Monday, September 2, 2019

Decline in Slow Motion

Back when I began this blog, in February 2009, thus more than a decade ago, I kicked things off by introducing one of the main interests in my life, cyclic history (that post is here). Now I’m urged to resume making entries to this blog by a person who cannot be denied. And what with having watched CNN and MSNBC all these months (rather than posting blog entries), I am keenly aware just how accurate my cyclic historians have been. Hence this post too will deal with cultural decline; indeed, if I wished to reflect the decline I see in the title of this post, I’d call it Decline in SloMo. That phrase is much more up-to-date with the linguistic trends. After all, as yesterday’s New York Times reported, our President is either quite unaware of the difference between there and their, or he does not give a damn. Now to explain “slow motion”…

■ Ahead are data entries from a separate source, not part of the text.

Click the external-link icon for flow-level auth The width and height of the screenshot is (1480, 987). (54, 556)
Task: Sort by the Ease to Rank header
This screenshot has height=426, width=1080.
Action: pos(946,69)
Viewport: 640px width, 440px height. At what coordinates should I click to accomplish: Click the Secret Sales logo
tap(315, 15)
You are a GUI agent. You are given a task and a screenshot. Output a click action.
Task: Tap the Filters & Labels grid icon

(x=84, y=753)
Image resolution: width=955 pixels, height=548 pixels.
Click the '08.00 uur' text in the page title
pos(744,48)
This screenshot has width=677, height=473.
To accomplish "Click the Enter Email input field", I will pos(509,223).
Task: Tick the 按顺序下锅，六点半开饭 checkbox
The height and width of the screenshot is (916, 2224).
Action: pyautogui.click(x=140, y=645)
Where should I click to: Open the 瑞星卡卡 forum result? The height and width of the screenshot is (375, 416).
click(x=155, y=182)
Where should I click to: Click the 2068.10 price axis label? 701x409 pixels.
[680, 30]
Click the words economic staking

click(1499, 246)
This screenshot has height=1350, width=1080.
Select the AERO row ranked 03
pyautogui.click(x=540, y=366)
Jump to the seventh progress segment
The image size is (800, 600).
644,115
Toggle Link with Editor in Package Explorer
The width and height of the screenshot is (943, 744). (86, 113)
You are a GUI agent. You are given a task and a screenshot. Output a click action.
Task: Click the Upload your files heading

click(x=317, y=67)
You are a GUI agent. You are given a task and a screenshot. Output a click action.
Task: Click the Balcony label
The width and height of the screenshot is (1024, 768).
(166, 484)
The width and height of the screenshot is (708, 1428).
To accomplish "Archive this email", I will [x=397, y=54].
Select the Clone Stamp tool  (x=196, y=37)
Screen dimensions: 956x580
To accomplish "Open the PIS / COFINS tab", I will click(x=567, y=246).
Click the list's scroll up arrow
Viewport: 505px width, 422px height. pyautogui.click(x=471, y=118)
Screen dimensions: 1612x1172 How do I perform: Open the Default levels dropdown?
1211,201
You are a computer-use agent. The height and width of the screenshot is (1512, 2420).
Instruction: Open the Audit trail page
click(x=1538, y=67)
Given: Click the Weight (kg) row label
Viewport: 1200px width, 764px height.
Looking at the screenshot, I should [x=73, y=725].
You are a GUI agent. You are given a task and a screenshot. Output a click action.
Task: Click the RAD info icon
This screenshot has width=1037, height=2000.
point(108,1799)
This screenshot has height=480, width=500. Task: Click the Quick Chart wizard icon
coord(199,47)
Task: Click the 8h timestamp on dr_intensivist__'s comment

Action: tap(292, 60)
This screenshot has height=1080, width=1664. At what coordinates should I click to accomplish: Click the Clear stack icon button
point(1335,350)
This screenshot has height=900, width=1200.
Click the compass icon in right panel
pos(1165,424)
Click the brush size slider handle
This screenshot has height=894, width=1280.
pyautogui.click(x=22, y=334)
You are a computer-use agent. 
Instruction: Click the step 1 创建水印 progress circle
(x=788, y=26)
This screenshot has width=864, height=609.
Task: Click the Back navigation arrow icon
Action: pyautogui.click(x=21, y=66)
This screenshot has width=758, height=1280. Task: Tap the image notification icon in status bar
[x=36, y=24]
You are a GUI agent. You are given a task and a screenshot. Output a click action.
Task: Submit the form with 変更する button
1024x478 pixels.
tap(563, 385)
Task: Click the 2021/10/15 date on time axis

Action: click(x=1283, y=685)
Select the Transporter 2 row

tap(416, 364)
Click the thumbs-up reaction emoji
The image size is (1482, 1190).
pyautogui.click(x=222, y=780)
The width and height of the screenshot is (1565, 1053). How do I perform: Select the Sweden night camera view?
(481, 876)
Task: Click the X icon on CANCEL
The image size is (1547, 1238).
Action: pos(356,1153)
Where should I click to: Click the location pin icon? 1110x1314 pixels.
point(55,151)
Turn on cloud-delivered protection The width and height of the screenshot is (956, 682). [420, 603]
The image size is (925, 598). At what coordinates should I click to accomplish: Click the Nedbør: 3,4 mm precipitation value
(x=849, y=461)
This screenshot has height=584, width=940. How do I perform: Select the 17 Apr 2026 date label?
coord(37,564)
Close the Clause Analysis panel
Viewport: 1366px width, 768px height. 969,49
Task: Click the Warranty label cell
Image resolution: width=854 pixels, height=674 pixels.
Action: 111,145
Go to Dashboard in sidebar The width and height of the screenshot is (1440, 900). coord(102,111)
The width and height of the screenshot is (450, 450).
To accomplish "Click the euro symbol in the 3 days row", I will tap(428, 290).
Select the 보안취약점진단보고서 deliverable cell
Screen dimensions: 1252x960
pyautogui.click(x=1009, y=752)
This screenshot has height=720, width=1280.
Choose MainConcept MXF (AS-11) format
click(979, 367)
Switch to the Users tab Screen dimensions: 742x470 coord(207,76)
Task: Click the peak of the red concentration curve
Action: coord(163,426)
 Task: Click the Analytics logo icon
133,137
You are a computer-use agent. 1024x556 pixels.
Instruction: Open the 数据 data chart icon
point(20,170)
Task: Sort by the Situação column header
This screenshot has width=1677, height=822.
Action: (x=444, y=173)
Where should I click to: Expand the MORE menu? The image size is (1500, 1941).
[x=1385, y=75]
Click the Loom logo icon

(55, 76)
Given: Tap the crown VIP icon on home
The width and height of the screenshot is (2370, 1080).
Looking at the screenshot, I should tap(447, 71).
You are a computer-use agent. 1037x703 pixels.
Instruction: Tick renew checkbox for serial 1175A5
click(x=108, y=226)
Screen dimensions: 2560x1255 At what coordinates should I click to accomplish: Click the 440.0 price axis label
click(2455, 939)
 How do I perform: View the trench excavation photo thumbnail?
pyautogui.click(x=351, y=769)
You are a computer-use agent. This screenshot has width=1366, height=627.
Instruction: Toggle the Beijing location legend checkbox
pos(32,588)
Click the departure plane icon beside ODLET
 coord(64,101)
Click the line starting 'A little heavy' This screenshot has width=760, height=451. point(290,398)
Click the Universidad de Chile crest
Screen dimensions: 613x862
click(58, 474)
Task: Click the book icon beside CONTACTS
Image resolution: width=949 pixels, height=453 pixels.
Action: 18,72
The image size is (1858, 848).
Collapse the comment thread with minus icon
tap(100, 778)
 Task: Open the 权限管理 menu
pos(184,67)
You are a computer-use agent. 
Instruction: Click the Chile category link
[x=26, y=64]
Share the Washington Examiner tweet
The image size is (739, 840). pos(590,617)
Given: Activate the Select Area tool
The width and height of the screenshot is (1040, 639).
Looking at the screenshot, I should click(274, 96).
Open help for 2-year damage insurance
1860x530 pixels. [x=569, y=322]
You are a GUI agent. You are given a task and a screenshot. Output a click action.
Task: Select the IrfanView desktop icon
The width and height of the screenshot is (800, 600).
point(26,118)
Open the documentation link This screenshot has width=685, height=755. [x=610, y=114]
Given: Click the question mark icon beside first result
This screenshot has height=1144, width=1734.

Long ago and far away, back when I first became aware of the cyclic nature of cultures and civilizations, the world looked much more rational than it does today. I was then reading books about the societal collapse of Rome; and, looking around, etc., I wondered how it might have manifested in ordinary life. A clue was present in the very few fictional works that have survived from roughly the fourth through twelfth centuries of Europe. In those no one held forth about the Decline of Rome. The stories may have been about disorders, military or otherwise, but the landscapes were still green, the forests still dark, and the rivers just kept running on. They’re still running on today.

The facts is that every culture/civilization exists in a different time zone than ordinary human life. It often take a culture 500 years to reach adulthood and once again as long to reach senescence. If we are living eighty-some-odd years of one of those periods, developments marking growth or the decline of these gigantic and seemingly organic structures will not show, in detail, changes that, in cumulation, produce new societal patterns that, in their turn, will be called cultures. One of my gurus, the German historian, Oswald Spengler—he who argued most convincingly that cultures/civilizations are organic—used the words “culture” for the youthful and “civilization” for the adult phase of these structures. In the late stages of civilizations, absurd and often irrational events sometimes multiply so that even the half-asleep among us begin to shake their head. Such a time is with us now, are, indeed, displayed across the world. Then, looking around, some days, one can’t help but see that the old historians, who saw all this coming back in the 1930s, had glimpsed something real in the future. Events still proceed in slow motion; hence we still maintain hopes that normalcy will once again return; and return it will, eventually; but in SloMo that might take another 500 years.

With that cheerful thought, my resumption of blogging has begun this Labor Day 2019.